* **Exercise tasks**
1. In the lambing season thread, what does the first post say caused lambing to start late?
2. Rewrite the paragraph in the lambing season thread that begins "It is about 2 months late" as a short bulleted list, keeping its main facts.
3. Put this sentence from the lambing season thread into Spanish: "Everyone should be required to raise sheep -- lots of lessons learned that way."

* **Study text**

# Well Finally, Lambing Season 2017 Started



## RuttedField (Apr 24, 2016)

It is about 2 months late due to our warm fall, but finally lambing season started and in earnest. Not a great start number wise, 3 mothers dropping one set of twins and two singles. The singles are stocky, twice the size of the twins, but they are singles! All are perky and doing well, so zero mortality rate so far, but I doubt that will last! If you got livestock, you are going to get deadstock, especially with lambs, but despite all the work, the 2 hour checks, the middle of the night lambings, I still love lambing season.


----------



## RockyHill (Apr 24, 2013)

RuttedField said:


> It is about 2 months late due to our warm fall, but finally lambing season started and in earnest. Not a great start number wise, 3 mothers dropping one set of twins and two singles. The singles are stocky, twice the size of the twins, but they are singles! All are perky and doing well, so zero mortality rate so far, but I doubt that will last! If you got livestock, you are going to get deadstock, especially with lambs, but despite all the work, the 2 hour checks, the middle of the night lambings, I still love lambing season.


When we were leaving church tonight Jeff & I were talking about being glad we didn't have any sheep to deal with lambing. The sheep were the first "cutting back" and a few years later the cattle. Everyone should be required to raise sheep -- lots of lessons learned that way.

Shelia


----------



## Tim/South (Dec 12, 2011)

* **Information supplied**
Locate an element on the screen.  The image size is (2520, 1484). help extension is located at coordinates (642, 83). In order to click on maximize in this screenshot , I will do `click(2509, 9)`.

* **Solutions below**
1. It started about 2 months late because of a warm fall.

2.
- Lambing season started about 2 months late because of a warm fall.
- 3 mothers gave birth to one set of twins and two singles.
- The singles are stocky and twice the size of the twins.
- All the lambs are perky and doing well, so there have been no deaths yet, though that is not expected to last.
- Keeping livestock means losing some, especially lambs.
- Despite the work, the 2 hour checks and the middle of the night lambings, the writer still loves lambing season.

3. Todo el mundo debería estar obligado a criar ovejas; así se aprenden muchas lecciones.